There is so much to see, play, and celebrate during the Steam Next Fest. We are only one site, and try as we might, we can only cover so much of it. So, out of the hundreds of demos, we wanted to make sure to give a handful of games a bit of extra attention, even with the event coming to an end — to help some games leave a lasting impression with one last look and spotlight.
This eclectic list of games run the gamut of size, style, and genre, so latch onto the games that match you best and let us know which ones you're looking forward to most in the year to come!

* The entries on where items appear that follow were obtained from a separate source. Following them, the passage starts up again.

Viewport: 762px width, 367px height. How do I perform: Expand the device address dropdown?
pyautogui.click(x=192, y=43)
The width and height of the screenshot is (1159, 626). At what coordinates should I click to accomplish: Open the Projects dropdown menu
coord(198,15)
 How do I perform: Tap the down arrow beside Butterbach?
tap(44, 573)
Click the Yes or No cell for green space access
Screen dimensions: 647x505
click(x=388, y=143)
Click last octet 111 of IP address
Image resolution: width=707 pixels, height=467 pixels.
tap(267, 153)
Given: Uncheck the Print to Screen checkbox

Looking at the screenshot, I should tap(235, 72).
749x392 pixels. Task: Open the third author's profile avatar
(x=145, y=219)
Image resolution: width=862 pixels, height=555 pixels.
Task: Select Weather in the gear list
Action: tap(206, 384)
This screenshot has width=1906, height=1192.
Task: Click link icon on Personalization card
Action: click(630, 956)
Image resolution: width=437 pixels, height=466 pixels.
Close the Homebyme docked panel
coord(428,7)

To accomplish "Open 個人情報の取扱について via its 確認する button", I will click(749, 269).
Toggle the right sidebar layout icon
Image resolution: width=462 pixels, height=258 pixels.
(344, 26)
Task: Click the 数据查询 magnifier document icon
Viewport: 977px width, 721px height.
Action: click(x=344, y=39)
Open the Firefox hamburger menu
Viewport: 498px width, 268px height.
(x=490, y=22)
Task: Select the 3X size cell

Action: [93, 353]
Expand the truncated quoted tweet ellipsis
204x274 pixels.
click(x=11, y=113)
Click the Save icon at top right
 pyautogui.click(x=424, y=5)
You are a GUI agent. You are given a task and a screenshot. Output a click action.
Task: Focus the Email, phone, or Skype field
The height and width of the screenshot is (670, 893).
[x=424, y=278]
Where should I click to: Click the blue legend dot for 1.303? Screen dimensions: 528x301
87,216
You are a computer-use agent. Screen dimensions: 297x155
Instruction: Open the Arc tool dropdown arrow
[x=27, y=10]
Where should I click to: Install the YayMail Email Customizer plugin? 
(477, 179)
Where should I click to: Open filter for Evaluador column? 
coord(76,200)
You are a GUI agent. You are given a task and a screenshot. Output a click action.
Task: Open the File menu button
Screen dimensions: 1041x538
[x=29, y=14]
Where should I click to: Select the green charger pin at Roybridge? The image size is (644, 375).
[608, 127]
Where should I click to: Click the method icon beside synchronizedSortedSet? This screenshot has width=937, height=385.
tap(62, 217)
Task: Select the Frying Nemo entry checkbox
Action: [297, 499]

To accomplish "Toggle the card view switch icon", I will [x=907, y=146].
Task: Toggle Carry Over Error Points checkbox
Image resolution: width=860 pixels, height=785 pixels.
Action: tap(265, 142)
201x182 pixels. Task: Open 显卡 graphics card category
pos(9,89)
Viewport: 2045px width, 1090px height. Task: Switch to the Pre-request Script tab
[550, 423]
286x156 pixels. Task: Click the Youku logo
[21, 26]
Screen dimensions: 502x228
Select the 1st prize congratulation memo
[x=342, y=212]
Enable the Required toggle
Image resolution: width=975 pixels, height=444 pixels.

Johnny Chainsaw is the first-ever project from Finicky Fox and it takes one line from their store page to understand its appeal. "A platformer without a jump button." Not a new idea, but then you find out the only way to platform in Johnny Chainsaw is to jab your trusty chainsaw into the wooden floors and soar through the world. Despite its off-the-wall mechanics, it's surprisingly intuitive to pick up and understand. It's all about momentum, flinging yourself from wooden platforms with as much speed as possible to soar across gaps. The demo also features a peek at one of the game's "boss fights" which ratchets the tension up as you get chased across these oddball levels. The game has an interesting 2.5D visual style, vast speedrun potential, and a plot that devolves from its generic "science experiment gone wrong" starting point into a game with a sunflower doing surgery. And I'm always about weird shit like that.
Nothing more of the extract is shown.